Task requirements: Would you output the entries below only from the line containing "Contattaci (390, 21)" through the line containing "Home (54, 21)", exactly as they stand and with both ends included?

====== Available data

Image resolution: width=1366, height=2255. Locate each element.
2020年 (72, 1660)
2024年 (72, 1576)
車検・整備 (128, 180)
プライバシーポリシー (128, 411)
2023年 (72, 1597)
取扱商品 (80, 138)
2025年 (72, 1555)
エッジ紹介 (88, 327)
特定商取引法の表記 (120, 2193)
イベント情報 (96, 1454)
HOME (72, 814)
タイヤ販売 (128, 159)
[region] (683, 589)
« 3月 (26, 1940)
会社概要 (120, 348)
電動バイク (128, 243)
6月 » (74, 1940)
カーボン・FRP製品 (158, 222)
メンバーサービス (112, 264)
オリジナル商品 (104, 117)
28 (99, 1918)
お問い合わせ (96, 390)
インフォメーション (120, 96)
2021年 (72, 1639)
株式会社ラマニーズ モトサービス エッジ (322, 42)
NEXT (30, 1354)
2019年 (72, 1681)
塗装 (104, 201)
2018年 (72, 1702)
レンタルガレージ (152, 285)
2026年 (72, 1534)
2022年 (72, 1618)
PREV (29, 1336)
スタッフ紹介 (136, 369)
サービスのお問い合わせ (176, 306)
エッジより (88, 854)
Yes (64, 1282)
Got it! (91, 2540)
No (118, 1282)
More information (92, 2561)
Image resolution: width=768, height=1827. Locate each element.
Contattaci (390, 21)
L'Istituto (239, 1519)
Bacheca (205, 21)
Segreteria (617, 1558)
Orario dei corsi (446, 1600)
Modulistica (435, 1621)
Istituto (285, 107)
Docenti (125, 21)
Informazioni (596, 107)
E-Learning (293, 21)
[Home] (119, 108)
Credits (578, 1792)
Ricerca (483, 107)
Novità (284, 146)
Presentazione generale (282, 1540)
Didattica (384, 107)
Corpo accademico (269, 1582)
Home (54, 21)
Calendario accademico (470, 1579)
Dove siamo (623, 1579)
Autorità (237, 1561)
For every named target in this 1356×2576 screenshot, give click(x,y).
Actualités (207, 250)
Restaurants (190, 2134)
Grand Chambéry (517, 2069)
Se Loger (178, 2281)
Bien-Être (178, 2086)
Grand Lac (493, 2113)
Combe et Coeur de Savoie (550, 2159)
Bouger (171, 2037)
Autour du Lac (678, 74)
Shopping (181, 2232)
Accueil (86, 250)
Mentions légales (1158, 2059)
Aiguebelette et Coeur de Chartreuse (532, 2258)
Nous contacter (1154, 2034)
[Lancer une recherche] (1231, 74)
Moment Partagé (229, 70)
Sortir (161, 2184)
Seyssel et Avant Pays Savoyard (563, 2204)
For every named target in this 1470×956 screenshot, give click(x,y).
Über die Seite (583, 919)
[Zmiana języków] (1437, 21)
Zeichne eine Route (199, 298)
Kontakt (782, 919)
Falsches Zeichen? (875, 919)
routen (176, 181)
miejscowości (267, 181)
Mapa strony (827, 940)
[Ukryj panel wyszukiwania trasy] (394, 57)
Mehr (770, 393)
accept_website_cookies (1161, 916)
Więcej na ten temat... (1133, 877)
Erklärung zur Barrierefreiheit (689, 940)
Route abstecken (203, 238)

============

Problem solution:
Contattaci (390, 21)
L'Istituto (239, 1519)
Bacheca (205, 21)
Segreteria (617, 1558)
Orario dei corsi (446, 1600)
Modulistica (435, 1621)
Istituto (285, 107)
Docenti (125, 21)
Informazioni (596, 107)
E-Learning (293, 21)
[Home] (119, 108)
Credits (578, 1792)
Ricerca (483, 107)
Novità (284, 146)
Presentazione generale (282, 1540)
Didattica (384, 107)
Corpo accademico (269, 1582)
Home (54, 21)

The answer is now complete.